### Vorliegender Text
####

Hans Aebli (1983)
Zwölf Grundformen des Lehrens
Eine Allgemeine Didaktik auf psychologischer
Grundlage
2. Aufl. 1985, Stuttgart: Klett-Cotta.
I. Das System der zwölf Grundformen und die drei Demensionen
didaktischer Kompetenz
Zusammenfassung des Textes:
Didaktisches Denken und didaktische Praxis aus der
Alltagserfahrung entwickeln
Jeder Mensch bringt aus seiner Alltagserfahrung die
Fähigkeiten und Fertigkeiten mit, die er zu den Fähigkeiten
und Fertigkeiten des Lehrens, also zur "Lehrbefähigung",
erweitern und vertiefen kann. Lehrbegabung ist weder eine
geheimnisvolle Naturanlage noch eine Wissenschaft, die man im
Menschen aus dem Nichts aufbauen kann. Lehrbefähigung baut sich
aus elementaren alltäglöichenVerhaltensweisen auf und
differenziert sich aus den sozialen Tätigkeiten heraus.
Schulisches Lehren setzt natürliche Verhaltensweisen fort,
die jedermann im Alltag entwickelt.
Drei Dimensionen des Lehrens und Lernens
Durch die Kombination dieser Grundformen in den drei Dimensionen
entstehen 60 mögliche Ausprägungen des Lehrens.

####

### Gezeigte Datensätze
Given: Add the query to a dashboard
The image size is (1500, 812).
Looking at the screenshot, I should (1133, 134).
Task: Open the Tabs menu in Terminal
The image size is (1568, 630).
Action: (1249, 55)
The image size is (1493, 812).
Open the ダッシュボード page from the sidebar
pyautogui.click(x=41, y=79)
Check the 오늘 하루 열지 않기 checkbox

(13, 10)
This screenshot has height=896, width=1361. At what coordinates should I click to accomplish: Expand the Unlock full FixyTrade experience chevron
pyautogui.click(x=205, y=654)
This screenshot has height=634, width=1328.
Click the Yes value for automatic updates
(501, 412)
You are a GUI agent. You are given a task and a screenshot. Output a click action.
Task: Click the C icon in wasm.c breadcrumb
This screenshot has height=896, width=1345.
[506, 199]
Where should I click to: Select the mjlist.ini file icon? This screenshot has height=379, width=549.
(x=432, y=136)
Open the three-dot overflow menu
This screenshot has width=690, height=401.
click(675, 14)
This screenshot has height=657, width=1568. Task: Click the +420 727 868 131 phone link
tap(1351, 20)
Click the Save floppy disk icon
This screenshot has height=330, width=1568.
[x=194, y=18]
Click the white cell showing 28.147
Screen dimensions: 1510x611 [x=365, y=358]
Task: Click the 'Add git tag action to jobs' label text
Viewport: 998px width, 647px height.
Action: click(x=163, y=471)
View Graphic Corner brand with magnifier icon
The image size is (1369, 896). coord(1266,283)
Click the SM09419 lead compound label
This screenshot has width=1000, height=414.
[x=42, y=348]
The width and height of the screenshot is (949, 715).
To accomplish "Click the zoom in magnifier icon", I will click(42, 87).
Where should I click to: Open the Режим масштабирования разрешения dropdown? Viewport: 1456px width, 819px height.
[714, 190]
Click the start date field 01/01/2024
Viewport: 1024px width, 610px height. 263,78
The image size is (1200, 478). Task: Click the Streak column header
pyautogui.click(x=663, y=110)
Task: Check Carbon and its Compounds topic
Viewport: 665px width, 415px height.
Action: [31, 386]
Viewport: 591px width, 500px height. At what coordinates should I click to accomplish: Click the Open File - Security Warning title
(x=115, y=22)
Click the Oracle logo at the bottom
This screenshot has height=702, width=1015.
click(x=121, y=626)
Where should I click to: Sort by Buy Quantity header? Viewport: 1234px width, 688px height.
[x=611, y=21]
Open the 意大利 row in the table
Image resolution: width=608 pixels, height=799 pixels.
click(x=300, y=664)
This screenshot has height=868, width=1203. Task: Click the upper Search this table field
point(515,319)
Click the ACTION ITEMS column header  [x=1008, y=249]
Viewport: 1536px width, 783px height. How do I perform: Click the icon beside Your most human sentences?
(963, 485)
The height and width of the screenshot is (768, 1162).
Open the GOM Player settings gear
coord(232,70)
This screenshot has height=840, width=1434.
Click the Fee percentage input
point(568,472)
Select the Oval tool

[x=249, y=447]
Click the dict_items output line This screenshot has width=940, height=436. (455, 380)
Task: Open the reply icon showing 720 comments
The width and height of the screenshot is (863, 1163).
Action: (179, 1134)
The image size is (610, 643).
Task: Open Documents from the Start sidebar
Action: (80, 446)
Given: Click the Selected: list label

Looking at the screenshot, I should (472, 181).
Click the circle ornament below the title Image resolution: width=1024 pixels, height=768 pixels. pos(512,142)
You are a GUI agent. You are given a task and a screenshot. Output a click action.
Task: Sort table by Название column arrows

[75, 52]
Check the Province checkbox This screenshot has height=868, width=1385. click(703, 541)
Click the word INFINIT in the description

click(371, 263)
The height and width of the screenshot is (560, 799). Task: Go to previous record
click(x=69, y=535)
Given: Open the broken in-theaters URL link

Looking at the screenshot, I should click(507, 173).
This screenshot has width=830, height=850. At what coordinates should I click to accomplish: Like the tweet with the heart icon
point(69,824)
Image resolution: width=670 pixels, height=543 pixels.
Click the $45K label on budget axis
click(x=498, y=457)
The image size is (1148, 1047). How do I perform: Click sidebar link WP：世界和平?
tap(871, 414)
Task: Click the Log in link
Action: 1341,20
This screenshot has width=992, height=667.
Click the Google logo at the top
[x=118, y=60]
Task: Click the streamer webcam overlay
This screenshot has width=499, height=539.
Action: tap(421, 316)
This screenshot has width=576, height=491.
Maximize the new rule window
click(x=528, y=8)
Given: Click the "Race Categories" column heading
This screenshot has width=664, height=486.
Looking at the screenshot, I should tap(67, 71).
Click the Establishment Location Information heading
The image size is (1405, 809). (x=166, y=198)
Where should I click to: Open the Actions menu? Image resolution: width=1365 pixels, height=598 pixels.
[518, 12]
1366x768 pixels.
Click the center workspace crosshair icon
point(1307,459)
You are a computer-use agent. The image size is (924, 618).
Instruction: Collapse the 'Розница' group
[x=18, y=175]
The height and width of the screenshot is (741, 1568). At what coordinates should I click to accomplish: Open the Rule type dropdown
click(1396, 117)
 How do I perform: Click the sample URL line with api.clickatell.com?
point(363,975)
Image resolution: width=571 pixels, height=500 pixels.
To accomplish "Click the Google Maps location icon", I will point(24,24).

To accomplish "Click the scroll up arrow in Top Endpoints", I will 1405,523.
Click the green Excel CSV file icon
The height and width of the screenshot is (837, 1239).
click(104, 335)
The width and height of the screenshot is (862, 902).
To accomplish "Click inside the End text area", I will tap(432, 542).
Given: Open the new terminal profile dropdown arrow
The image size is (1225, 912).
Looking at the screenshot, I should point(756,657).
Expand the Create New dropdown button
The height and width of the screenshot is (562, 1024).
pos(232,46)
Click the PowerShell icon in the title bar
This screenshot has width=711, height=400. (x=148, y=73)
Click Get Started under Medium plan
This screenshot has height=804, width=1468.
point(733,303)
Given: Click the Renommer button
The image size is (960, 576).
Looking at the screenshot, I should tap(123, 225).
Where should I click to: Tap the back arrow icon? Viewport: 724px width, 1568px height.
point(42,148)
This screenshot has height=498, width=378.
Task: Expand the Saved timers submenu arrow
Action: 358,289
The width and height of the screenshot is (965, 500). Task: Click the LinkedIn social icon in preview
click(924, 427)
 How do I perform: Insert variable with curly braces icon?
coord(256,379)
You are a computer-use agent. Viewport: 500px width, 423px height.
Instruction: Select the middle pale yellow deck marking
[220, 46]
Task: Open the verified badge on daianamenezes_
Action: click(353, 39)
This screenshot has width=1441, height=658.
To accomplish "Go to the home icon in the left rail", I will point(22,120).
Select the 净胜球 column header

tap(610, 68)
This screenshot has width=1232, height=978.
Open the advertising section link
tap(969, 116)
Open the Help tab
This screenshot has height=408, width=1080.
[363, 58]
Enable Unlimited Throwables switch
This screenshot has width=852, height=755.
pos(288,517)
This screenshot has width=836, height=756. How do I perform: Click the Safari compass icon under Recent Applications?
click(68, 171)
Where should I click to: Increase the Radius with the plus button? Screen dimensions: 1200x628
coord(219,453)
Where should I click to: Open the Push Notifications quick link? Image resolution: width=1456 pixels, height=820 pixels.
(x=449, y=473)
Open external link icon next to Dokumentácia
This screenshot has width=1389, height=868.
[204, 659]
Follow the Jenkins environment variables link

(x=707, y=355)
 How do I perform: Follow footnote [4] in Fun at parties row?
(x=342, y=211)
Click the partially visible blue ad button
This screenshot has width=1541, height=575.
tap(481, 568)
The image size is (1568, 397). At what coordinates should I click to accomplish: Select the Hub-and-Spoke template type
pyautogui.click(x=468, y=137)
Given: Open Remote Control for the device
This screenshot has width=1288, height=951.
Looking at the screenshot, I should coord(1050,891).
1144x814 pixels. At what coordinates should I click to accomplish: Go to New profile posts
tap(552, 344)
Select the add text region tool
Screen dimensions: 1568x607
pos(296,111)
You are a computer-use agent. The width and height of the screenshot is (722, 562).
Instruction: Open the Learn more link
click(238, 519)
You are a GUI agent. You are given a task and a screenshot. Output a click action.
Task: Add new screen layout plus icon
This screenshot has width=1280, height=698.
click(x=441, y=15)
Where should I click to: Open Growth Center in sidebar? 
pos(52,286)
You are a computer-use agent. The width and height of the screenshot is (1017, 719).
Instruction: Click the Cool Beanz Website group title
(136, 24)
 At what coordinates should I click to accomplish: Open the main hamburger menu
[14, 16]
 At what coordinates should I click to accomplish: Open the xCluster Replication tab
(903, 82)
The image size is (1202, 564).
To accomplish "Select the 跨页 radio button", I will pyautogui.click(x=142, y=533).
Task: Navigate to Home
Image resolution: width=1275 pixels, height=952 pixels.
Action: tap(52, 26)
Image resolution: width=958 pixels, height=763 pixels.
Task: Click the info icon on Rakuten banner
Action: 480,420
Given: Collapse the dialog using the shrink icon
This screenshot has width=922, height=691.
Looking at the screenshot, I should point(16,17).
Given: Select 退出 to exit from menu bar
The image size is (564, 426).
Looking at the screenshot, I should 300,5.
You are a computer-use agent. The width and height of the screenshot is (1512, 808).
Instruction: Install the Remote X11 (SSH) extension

####

### Aufgabe A
Übersetze bitte aus dem Text über die zwölf Grundformen des Lehrens den Satz „Lehrbegabung ist weder eine geheimnisvolle Naturanlage noch eine Wissenschaft, die man im Menschen aus dem Nichts aufbauen kann.“ ins Englische.
### Aufgabe B
Schreib den Text über die zwölf Grundformen des Lehrens im Anschluss an seinen letzten Satz weiter.

### Erwartete Ausgabe A
A talent for teaching is neither a mysterious natural gift nor a science that can be built up in a person out of nothing.

### Erwartete Ausgabe B
Drei Dimensionen der didaktischen Kompetenz
Der Lehrer beherrscht sein Handwerk, indem er
- die Schüler in lebendiger Sprache anzusprechen vermag,
- in einem tiefen Sinn handlungsfähig, "praktisch" ist, d.
h. er kann nicht nur über Handeln reden, sondern dieses auch
selber vorleben und
- den Schülern Augen und Ohren für die innere Gestalt,
den Aufbau und das Funktionieren einer Erscheinung der Natur und
der Kultur zu öffnen vermag.
Aus diesen Annahmen und der Ordnung der zwölf Grundformen
ergeben sich die drei Komponenten der didaktischen Kompetenz:
-
- Die Kompetenz bezüglich psychologischer Medien ist
Kompetenz in den Ausdrucksmitteln und in den Mitteln der
Verwirklichung geistiger Gehalte. Es gibt keine mediale Kompetenz
ohne Inhalte.
- Die Kompetenz bezüglich strukturierten, inhaltliches
Wissens. Man kann nicht lehrer werden und Lehrer sein, ohne
etwas von den Dingen zu verstehen, die man vermittelt. Die ersten
Inhalte des geistigen Lebens sind die Schemata des Handelns. In
den mathematischen Operationen wird das menschliche Handeln
abstrakter und systematischer; Im Begriff assen wir den Vorgang
und machen ihn zur quasi-objektiven Gegebenheit. Der Lehrer
kann nicht nur etwas, er weiß auch etwas von
der Welt, d. h. er verfügt über ein reiches und
strukturiertes Sachwissen.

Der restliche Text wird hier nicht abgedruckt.